Stoïck s'exécuta et est surpris de voir son demi-frère alarmé.
- Mastok, que se passe-t-il?
- C'est Mildew, il hurle devant la porte du Grand Hall. Il a eu vent des événements d'hier et réclame à te voir. On a essayé de l'arrêter mais il a rappelé que c'est le jour des plaintes et nul Chef ne doit déroger à la règle.
- Soit, mais ça va être expéditif.
Stoïck sort donc de sa maison, suivi de près par son demi-frère, et se dirigea vers le lieu-dit. Le chef est surpris de voir la moitié de la population réunie devant les portes.
- Ah, Stoïck. Aurais-tu oublié quel jour sommes-nous aujourd'hui?
- Oh que non Mildew. Mais que viens-tu faire ici?
- J'ai appris la nouvelle, Beurk a perdu son héritier. Pour le bien de la tribu, tu dois choisir un nouvel héritier.
Des cris s'élèvent pour manifester leur soutien au vieux barbu.
- SILENCE! Mildew, de quel droit exiges-tu ceci?
- Harold est trop faible, tu aurais dû le noyer à sa naissance. De plus, aucun héritier n'a survécu à cette tradition. Il ne reviendra pas. Une tribu sans héritier, c'est comme une avarie sur un bateau, c'est un désastre imminent.
Stoïck fumait devant ces accusations, heureusement, et contre toutes attentes, Mastok intervient.
- Mildew, comment oses-tu dire cela? Et vous, comment osez-vous venir ici pour faire écouter vos plaintes? Notre chef a perdu son fils, et vous ne pensez qu'à votre bien être. Et si c'était votre fils qui se trouve à la place d'Harold, quelle serait votre situation? Faire comme si de rien ne s'était passé, ou bien vous serez enfermé dans votre maison pour pleurer la perte de votre enfant?

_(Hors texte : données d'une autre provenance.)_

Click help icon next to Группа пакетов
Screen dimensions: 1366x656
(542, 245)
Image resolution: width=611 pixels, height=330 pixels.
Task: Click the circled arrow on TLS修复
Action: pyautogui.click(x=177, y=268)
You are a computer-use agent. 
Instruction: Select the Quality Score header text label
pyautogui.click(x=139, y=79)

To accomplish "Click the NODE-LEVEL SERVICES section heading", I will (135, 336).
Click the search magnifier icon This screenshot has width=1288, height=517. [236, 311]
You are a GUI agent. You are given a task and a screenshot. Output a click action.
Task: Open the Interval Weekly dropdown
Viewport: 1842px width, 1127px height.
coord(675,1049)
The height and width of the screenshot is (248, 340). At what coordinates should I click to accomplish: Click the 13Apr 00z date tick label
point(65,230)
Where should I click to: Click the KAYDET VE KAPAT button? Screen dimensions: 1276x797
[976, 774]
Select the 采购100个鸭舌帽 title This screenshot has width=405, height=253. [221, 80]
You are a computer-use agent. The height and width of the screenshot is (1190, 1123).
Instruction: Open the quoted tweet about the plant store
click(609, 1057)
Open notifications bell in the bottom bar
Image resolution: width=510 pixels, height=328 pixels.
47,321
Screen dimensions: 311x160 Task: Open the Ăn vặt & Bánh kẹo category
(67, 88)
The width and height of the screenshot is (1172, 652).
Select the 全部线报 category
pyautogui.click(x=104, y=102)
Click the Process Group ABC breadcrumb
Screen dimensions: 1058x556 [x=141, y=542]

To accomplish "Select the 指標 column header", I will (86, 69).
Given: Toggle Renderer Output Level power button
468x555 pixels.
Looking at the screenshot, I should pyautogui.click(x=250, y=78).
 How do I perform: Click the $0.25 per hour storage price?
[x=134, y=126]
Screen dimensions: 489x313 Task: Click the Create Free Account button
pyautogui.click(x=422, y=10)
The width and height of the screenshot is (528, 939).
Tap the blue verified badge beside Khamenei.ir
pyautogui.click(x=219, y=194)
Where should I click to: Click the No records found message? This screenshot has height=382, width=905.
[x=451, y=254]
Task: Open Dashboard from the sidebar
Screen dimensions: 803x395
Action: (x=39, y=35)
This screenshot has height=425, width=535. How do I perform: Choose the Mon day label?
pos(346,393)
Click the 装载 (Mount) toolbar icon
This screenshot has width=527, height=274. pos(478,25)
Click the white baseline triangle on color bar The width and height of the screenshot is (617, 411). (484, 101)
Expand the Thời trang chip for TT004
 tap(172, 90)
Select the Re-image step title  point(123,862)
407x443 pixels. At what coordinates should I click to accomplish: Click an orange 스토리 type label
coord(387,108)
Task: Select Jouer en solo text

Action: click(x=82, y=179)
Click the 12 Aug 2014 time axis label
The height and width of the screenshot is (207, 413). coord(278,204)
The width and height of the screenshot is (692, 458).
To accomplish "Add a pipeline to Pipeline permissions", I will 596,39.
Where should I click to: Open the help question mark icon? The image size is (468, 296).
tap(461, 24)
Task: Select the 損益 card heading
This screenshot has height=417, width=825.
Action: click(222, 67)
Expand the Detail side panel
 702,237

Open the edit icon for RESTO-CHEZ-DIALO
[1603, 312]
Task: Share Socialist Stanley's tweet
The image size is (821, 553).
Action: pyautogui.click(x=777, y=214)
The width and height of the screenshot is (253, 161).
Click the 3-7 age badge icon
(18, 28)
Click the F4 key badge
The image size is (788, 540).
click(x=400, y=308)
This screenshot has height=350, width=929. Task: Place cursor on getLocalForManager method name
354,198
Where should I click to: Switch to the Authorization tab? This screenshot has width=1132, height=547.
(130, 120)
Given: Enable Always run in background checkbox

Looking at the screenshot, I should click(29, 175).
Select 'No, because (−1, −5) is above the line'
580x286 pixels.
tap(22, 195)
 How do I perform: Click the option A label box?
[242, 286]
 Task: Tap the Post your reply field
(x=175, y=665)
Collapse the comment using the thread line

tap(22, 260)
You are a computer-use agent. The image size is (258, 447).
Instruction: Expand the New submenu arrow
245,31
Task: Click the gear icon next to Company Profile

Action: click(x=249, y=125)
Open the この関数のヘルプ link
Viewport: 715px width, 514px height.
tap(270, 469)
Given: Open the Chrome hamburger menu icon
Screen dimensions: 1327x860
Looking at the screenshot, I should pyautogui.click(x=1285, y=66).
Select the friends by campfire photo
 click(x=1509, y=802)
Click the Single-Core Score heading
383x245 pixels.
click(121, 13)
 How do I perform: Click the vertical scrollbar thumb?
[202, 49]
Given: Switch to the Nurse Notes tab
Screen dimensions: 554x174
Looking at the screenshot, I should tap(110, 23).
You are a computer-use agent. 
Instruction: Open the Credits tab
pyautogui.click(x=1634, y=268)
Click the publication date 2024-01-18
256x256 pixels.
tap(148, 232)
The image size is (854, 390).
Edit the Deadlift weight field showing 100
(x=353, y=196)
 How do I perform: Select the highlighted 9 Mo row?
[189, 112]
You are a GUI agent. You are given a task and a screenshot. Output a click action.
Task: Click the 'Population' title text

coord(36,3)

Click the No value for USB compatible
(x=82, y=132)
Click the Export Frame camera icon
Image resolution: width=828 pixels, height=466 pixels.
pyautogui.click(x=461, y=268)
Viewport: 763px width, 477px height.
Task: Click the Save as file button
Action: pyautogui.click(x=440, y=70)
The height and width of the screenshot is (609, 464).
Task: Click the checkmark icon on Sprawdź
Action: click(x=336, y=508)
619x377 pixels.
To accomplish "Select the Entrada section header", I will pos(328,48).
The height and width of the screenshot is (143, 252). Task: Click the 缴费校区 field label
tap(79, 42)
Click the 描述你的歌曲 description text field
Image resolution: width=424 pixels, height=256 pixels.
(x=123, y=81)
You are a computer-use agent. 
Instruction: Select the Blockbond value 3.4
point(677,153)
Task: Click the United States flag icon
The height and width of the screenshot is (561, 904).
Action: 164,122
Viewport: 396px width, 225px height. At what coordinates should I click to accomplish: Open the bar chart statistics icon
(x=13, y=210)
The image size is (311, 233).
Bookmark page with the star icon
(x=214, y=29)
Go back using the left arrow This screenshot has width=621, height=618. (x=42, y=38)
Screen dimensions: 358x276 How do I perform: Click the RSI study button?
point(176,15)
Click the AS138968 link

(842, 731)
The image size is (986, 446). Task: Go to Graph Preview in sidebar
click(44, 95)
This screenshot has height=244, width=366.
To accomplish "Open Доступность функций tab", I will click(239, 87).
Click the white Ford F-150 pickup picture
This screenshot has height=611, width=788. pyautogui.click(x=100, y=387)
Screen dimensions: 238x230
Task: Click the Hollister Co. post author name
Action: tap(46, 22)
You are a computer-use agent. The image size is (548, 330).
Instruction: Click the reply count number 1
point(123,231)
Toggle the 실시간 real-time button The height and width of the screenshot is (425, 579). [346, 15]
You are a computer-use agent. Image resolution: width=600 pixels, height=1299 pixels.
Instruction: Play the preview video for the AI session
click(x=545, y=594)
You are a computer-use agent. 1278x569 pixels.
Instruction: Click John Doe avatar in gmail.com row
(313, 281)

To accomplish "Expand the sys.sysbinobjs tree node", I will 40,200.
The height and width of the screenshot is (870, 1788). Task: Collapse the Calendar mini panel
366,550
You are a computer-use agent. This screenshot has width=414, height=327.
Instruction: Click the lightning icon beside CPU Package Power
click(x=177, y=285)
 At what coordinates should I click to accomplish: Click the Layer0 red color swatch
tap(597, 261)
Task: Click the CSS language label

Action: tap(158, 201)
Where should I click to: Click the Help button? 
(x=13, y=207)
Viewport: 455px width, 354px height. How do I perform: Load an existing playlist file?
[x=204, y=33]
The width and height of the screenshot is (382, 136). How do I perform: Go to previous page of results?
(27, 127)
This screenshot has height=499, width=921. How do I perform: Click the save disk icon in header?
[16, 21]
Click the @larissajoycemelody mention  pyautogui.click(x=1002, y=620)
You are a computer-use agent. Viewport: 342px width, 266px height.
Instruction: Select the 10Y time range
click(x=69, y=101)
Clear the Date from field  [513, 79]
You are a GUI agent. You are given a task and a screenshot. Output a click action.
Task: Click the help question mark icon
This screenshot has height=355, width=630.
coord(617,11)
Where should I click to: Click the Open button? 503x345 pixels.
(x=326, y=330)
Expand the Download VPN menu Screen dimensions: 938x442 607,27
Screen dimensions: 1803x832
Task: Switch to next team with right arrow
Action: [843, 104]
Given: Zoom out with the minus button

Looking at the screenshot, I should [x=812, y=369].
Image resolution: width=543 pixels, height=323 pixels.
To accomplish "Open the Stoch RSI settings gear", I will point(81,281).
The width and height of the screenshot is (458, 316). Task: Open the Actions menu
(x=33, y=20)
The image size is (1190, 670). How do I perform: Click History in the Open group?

Le discours de Mastok fait réfléchir la populace, et personne n'osa parler.
- Ne l'écoutez pas, il veut vous embrouiller l'esprit.
- Oh que non. Mildew, tu me défies en me donnant des ordres. J'appelle ça une révolte.
- Pas du tout Stoïck, je …
- Tais-toi. J'ai écouté ta plainte, maintenant, je déclare la journée des plaintes officiellement fermée jusqu'à la prochaine fois. Maintenant, dispersez-vous.
Une fois les Beurkiens partis, Stoïck interpella Mildew.
- Quand à toi, je n'en ai pas fini. Surveille tes arrières vieux bouc, je ne te louperai pas la prochaine fois.
L'Ancien ne répond pas et part aussi vite qu'il le peut.
- Il va revenir à la charge, Stoïck; il n'hésitera pas à te rappeler de désigner un remplaçant à ton fils.
- Je sais.
- Ce qu'il ne sait pas, et je l'espère, est la raison pour laquelle Gothi a voté contre ton fils.
- Oui, je l'espère. Mais il me tarde de revoir Harold, déclara-t-il le regard pensif vers l'horizon.